According to Hubbard, much of the galaxy, including Earth (known as "Teegeeack"), was ruled tens of millions of years ago by the Galactic Confederacy. The confederacy was controlled by Xenu, a tyrant who was eventually overthrown by a group within the Galactic Confederacy known as the "Loyal Officers". Religious scholar Hugh Urban writes that the Sea Org is modeled after these Loyal Officers. Urban also describes the Sea Org, with the naval uniforms and ranks, as an idealized re-creation of Hubbard's own World War II military career. He says the Sea Org is reminiscent of the "Soldiers of Light" in Hubbard's science fiction story collection Ole Doc Methuselah. The publicized goal of the Sea Org is to "get ethics in on the planet".

Academic Stephen A. Kent has argued that at least part of the reason for the establishment of the Sea Org was that the Church of Scientology's practices encountered resistance from the American Food and Drug Administration and the Internal Revenue Service, as well as from the governments of the United Kingdom, Australia, and Rhodesia. Sailing on the high seas meant the church could escape their attention.

In 2000, the number of Sea Org members was listed at around 5,800. Most Sea Org members reside in church complexes in Los Angeles, Clearwater, Copenhagen, London, Saint Hill, and Sydney, with some at smaller centers or on assignment elsewhere. According to reports filed with the Australian Charities and Not-for-profits Commission in 2022, the Church of Scientology Religious Education College Incorporated, Scientology's UK arm, claimed to have a total of 700 "volunteers" (including Sea Org) across Saint Hill, London, Manchester, Birmingham and other UK organizations.

According to scholar Susan Raine, Hubbard created the Sea Org as a "kind of space navy, melding [sci-fi] space ideas with Earthbound naval ones." Hubbard biographer Jon Atack recalled a confidential Sea Org executive directive that claimed that governments of the world were on the verge of collapse: "The Sea Org would survive and pick up the pieces."

==Structure==

Sea Org Day is August 12, when ceremonies are held to commemorate the achievements and contributions of Sea Org members, and when rank and promotion ceremonies take place.

High Winds is the magazine of the Sea Org. The first issue was released on Sea Org Day 1980.

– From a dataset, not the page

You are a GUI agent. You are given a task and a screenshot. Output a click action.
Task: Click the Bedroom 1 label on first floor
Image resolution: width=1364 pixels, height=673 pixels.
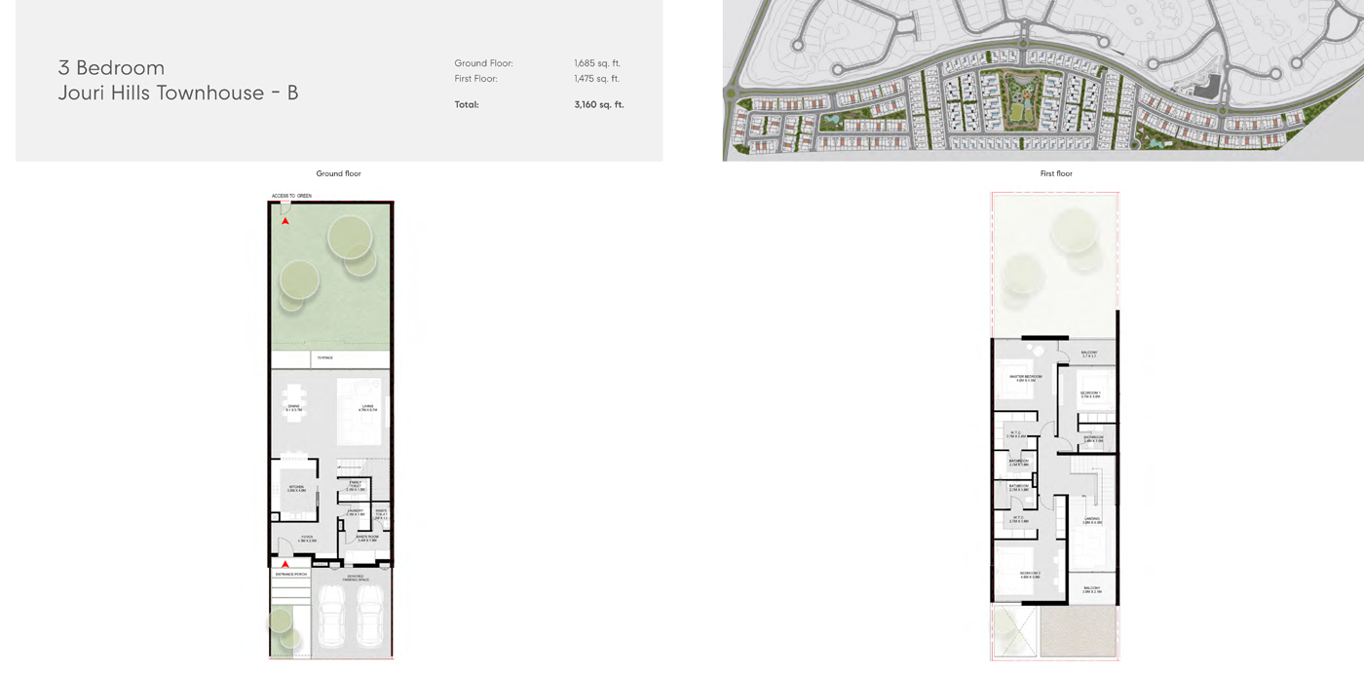1090,394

===Estates Project Force===
All new recruits are required to complete compulsory novitiate before they are allowed to join the Sea Org, which has been described as a boot camp. During this phase, known as the Estates Project Force (EPF), recruits are not considered full Sea Org members. They are required to address all members as "sir", regardless of rank, and must run everywhere instead of walking. Married couples are separated for the duration of the EPF and not allowed to have private or intimate contact with each other.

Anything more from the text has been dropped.